The key group of voters is the 23% of the electorate deemed noseholders.
These voters don't believe the U.S. should be in the war, but they also believe the troops should stay there and do whatever it takes to restore order until the Iraqis can govern and provide security for their own country.
You know, the people, you know, hold your nose.
You support it, but you hold your nose.
23% are noseholders.
And that's a smaller number than the drive-by polls would lead you to believe.
Let's just see if this gets any attention, any coverage.
I can't, I'll be stunned if it does, simply because it just doesn't fit the agenda of the drive-bys of the Democrats.
Dan in Somerville, South Carolina.
You're next.
Glad you waited.
Welcome to the broadcast, sir.
Rush.
Hi.
Greetings from the low country of South Carolina.
It's a pleasure to speak with you.
You bet.
I am just very curious.
I'm so disgusted with the way the Democrats are conducting themselves during this time in our country's history.
And I'm just very curious, you know, what your opinion is on, do you see President Bush as basically reading the tea leaves here?
And I know he's sending in this troop surge to try and secure Baghdad, but do you feel like he's really going to because I truly believe he does have this country's interest.
You know, that's his primary concern.
What are you asking me?
You asking me if I think Bush is going to cave to the Democrats?
No, he's going to ratchet up his strategy over there and really try and wrap this up before his term in office ends.

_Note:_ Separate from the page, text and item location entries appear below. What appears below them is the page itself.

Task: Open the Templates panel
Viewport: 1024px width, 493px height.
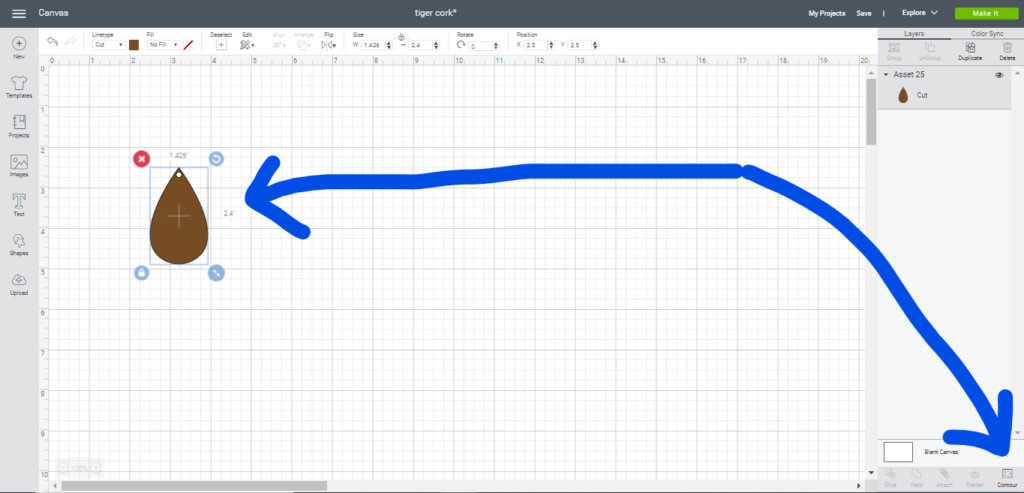Action: (x=19, y=85)
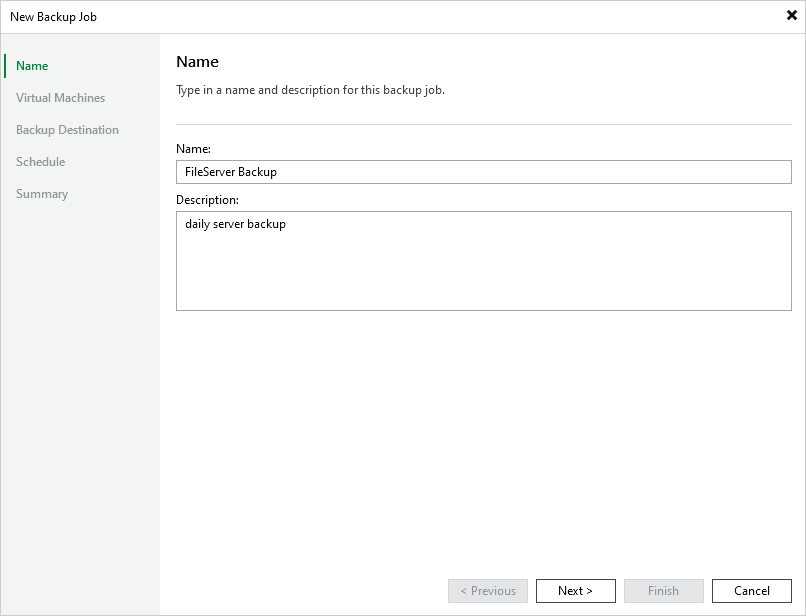Jump to the Summary step

pyautogui.click(x=41, y=193)
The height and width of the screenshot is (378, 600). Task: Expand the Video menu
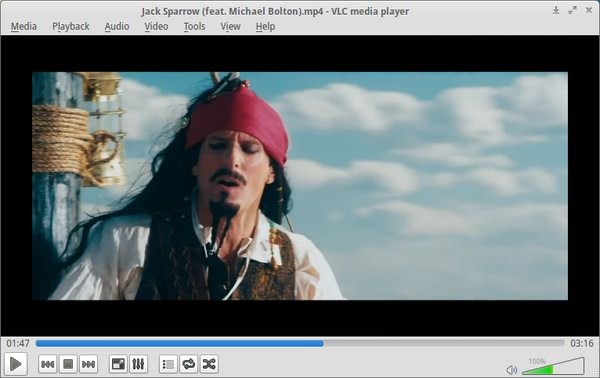(156, 26)
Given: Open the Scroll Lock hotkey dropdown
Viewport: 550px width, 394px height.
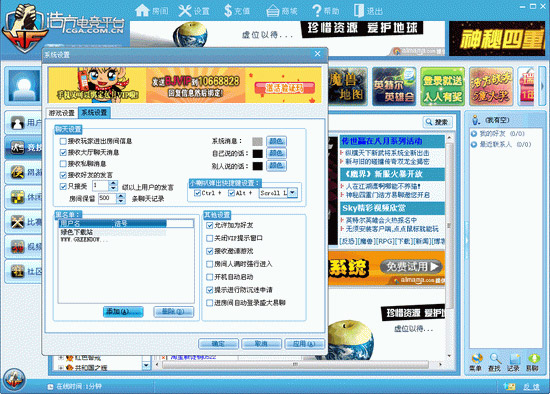Looking at the screenshot, I should [293, 193].
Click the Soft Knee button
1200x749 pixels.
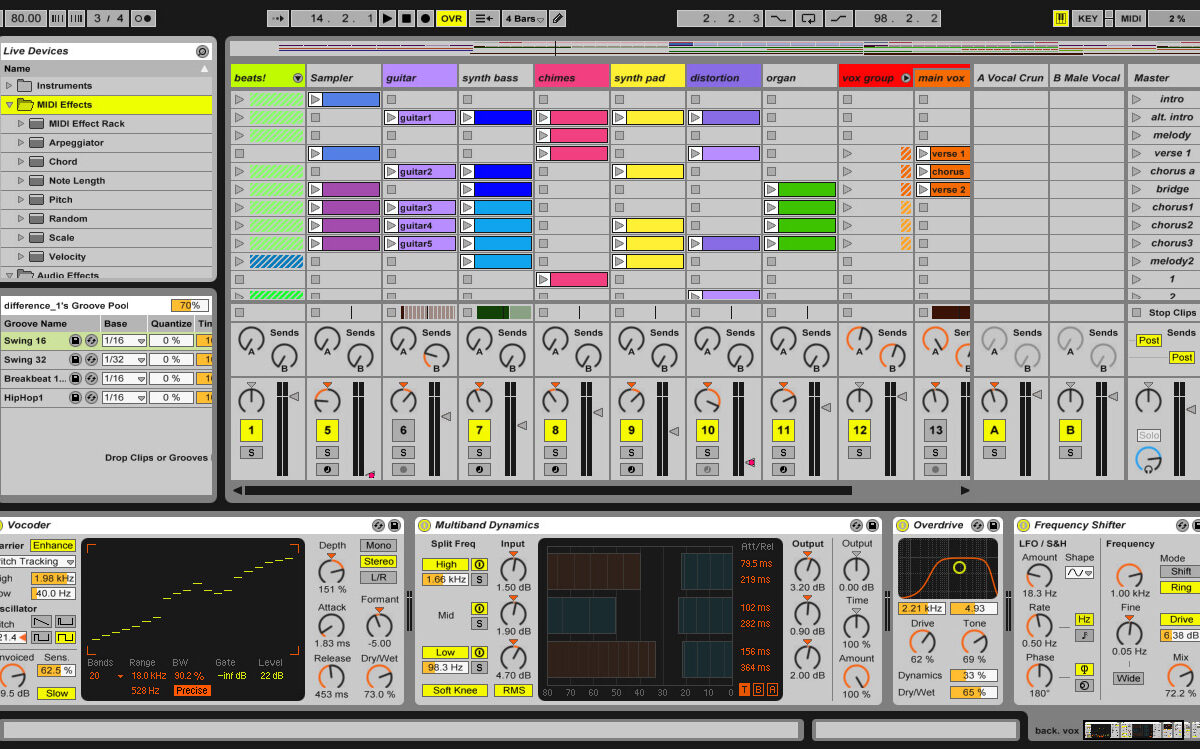454,690
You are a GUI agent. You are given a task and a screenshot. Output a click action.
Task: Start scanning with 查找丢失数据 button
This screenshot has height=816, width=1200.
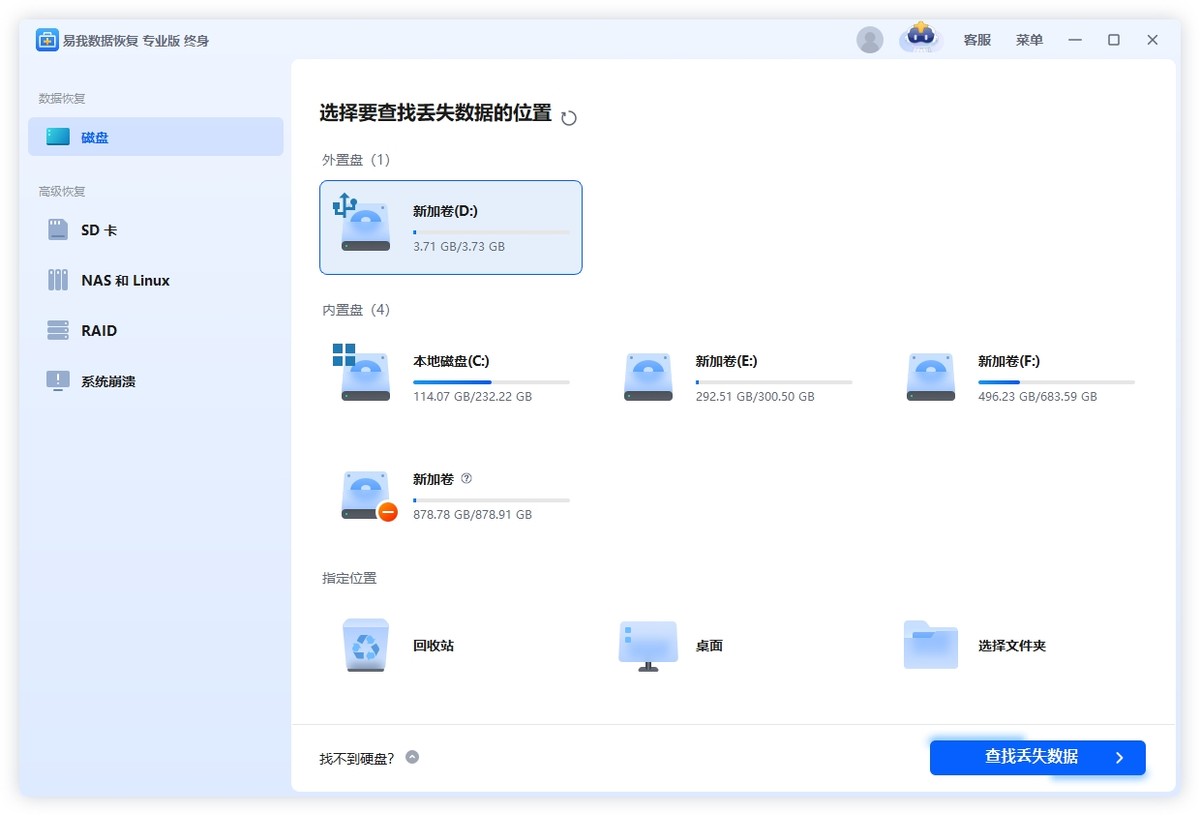[1037, 757]
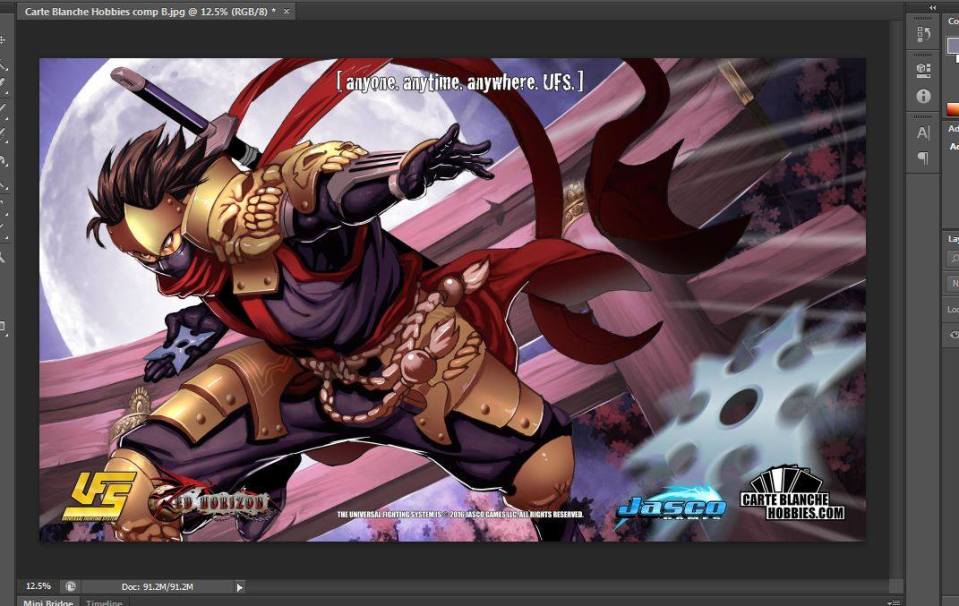Switch to the Mini Bridge tab
Screen dimensions: 959x606
coord(48,602)
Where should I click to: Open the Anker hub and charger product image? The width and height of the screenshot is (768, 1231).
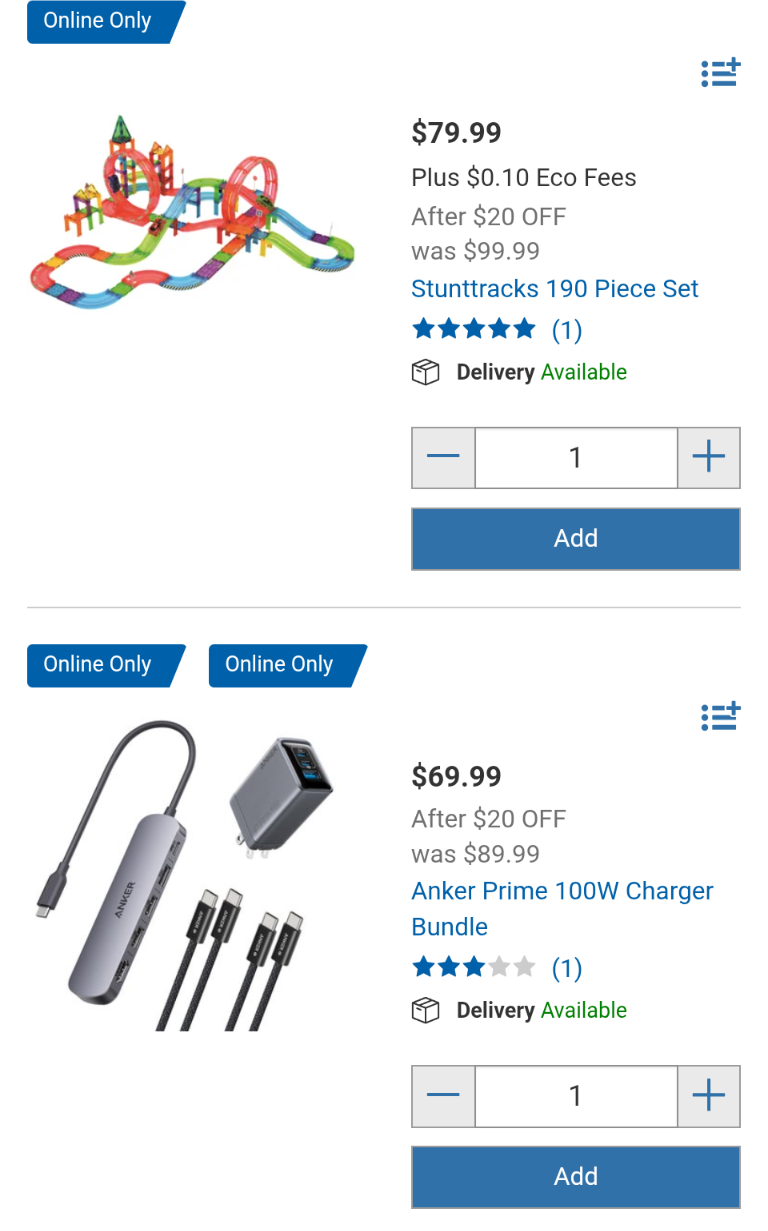tap(170, 876)
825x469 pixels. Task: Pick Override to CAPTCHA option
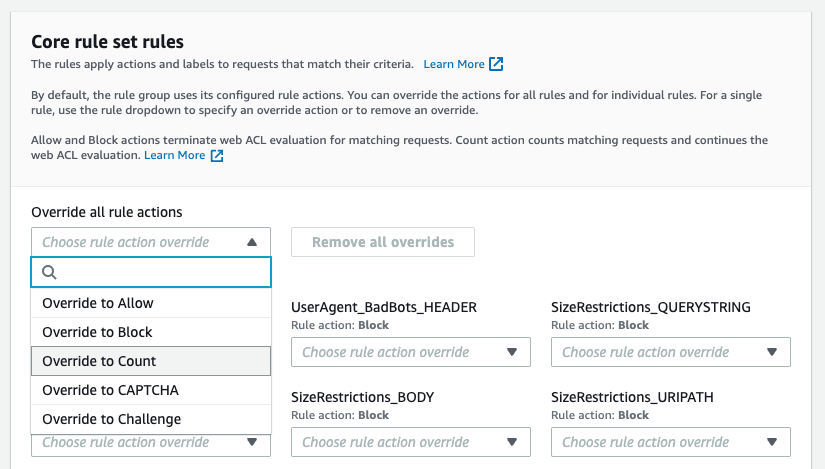[x=151, y=390]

Because he's up against the time clock now, it seems like.
Yeah, but see, I think you're making a mistake there.
Now, I may be a lone wolf on this.
The one thing that I believe Bush about, and I think we've got recent histoi on my side, I don't think political motivations factor.
If they did, a whole lot of great things would have happened last October before the elections.
I don't think he's got it in his mind to wrap this thing up before 2009 when he leaves office.
I think in his mind is doing it right.
He's told us it's going to go on long beyond that.
Iraq has won theater in the war on terror.
I, frankly, would love for this mess to sit on Hillary Clinton's desk for a while, just to see what she did with it.
But that's me being selfish.
Well, that could have some real detrimental consequences, too.
I guess wrap-up's probably the wrong word because I know it's going to go on well past his presidency.
I think you can look at the fact that he's ratcheting up, you know, releasing war plans, my theory, on Iran.
There's no question.
I think he's going to take delight in skewering these people and letting them hang themselves.
We'll be back.
Stay with me.
Well, that was fast.
First hour down and the fastest three hours of media.
The all-caring, all-sensing, all-important Maharashi.